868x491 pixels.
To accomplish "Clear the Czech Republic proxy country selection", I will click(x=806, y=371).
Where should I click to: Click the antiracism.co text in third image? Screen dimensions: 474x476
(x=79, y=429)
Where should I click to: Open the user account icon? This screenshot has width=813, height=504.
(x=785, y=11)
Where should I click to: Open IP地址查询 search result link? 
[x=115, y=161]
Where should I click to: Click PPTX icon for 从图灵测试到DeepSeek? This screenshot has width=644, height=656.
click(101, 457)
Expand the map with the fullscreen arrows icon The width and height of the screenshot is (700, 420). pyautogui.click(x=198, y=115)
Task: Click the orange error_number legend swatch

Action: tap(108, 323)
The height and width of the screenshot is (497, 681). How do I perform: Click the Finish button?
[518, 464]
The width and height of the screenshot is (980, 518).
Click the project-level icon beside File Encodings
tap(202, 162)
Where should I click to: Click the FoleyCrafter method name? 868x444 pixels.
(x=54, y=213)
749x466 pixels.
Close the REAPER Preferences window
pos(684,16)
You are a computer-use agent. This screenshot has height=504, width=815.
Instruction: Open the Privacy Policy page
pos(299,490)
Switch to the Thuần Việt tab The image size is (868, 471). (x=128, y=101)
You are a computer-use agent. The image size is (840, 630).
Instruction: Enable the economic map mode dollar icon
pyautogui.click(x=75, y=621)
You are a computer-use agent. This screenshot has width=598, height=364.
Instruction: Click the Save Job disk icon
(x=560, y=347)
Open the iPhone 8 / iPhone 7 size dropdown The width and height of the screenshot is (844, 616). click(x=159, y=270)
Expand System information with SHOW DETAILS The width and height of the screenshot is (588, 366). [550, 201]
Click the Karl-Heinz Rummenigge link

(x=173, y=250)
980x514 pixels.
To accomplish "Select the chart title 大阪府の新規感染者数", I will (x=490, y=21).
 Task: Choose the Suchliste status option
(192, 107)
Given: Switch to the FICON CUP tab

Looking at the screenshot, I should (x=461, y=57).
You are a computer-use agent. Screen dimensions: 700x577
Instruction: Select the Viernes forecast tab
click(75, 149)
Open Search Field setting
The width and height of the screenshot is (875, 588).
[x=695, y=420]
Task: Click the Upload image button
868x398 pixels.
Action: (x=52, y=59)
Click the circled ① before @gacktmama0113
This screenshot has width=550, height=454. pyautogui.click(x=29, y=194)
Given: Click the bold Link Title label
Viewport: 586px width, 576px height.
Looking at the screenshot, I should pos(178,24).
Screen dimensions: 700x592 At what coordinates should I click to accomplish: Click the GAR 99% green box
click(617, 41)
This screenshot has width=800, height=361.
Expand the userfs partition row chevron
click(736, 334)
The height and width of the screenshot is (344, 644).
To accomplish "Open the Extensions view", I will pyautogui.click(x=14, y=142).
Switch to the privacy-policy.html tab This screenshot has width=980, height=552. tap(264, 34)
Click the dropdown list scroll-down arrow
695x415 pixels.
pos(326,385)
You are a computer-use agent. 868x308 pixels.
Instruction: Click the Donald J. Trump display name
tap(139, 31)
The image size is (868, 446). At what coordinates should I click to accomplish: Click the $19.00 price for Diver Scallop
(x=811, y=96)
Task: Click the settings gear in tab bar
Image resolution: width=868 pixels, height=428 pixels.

---*---

### Exercise description
The full listing must come back exactly as given.

### Result for this task
868x491 pixels.
To accomplish "Clear the Czech Republic proxy country selection", I will click(x=806, y=371).
Where should I click to: Click the antiracism.co text in third image? Screen dimensions: 474x476
(x=79, y=429)
Where should I click to: Open the user account icon? This screenshot has width=813, height=504.
(x=785, y=11)
Where should I click to: Open IP地址查询 search result link? 
[x=115, y=161]
Where should I click to: Click PPTX icon for 从图灵测试到DeepSeek? This screenshot has width=644, height=656.
click(101, 457)
Expand the map with the fullscreen arrows icon The width and height of the screenshot is (700, 420). pyautogui.click(x=198, y=115)
Task: Click the orange error_number legend swatch

Action: tap(108, 323)
The height and width of the screenshot is (497, 681). How do I perform: Click the Finish button?
[518, 464]
The width and height of the screenshot is (980, 518).
Click the project-level icon beside File Encodings
tap(202, 162)
Where should I click to: Click the FoleyCrafter method name? 868x444 pixels.
(x=54, y=213)
749x466 pixels.
Close the REAPER Preferences window
pos(684,16)
You are a computer-use agent. This screenshot has height=504, width=815.
Instruction: Open the Privacy Policy page
pos(299,490)
Switch to the Thuần Việt tab The image size is (868, 471). (x=128, y=101)
You are a computer-use agent. The image size is (840, 630).
Instruction: Enable the economic map mode dollar icon
pyautogui.click(x=75, y=621)
You are a computer-use agent. This screenshot has width=598, height=364.
Instruction: Click the Save Job disk icon
(x=560, y=347)
Open the iPhone 8 / iPhone 7 size dropdown The width and height of the screenshot is (844, 616). click(x=159, y=270)
Expand System information with SHOW DETAILS The width and height of the screenshot is (588, 366). [550, 201]
Click the Karl-Heinz Rummenigge link

(x=173, y=250)
980x514 pixels.
To accomplish "Select the chart title 大阪府の新規感染者数", I will (x=490, y=21).
 Task: Choose the Suchliste status option
(192, 107)
Given: Switch to the FICON CUP tab

Looking at the screenshot, I should (x=461, y=57).
You are a computer-use agent. Screen dimensions: 700x577
Instruction: Select the Viernes forecast tab
click(75, 149)
Open Search Field setting
The width and height of the screenshot is (875, 588).
[x=695, y=420]
Task: Click the Upload image button
868x398 pixels.
Action: (x=52, y=59)
Click the circled ① before @gacktmama0113
This screenshot has width=550, height=454. pyautogui.click(x=29, y=194)
Given: Click the bold Link Title label
Viewport: 586px width, 576px height.
Looking at the screenshot, I should pos(178,24).
Screen dimensions: 700x592 At what coordinates should I click to accomplish: Click the GAR 99% green box
click(617, 41)
This screenshot has width=800, height=361.
Expand the userfs partition row chevron
click(736, 334)
The height and width of the screenshot is (344, 644).
To accomplish "Open the Extensions view", I will pyautogui.click(x=14, y=142).
Switch to the privacy-policy.html tab This screenshot has width=980, height=552. tap(264, 34)
Click the dropdown list scroll-down arrow
695x415 pixels.
pos(326,385)
You are a computer-use agent. 868x308 pixels.
Instruction: Click the Donald J. Trump display name
tap(139, 31)
The image size is (868, 446). At what coordinates should I click to accomplish: Click the $19.00 price for Diver Scallop
(x=811, y=96)
Task: Click the settings gear in tab bar
Image resolution: width=868 pixels, height=428 pixels.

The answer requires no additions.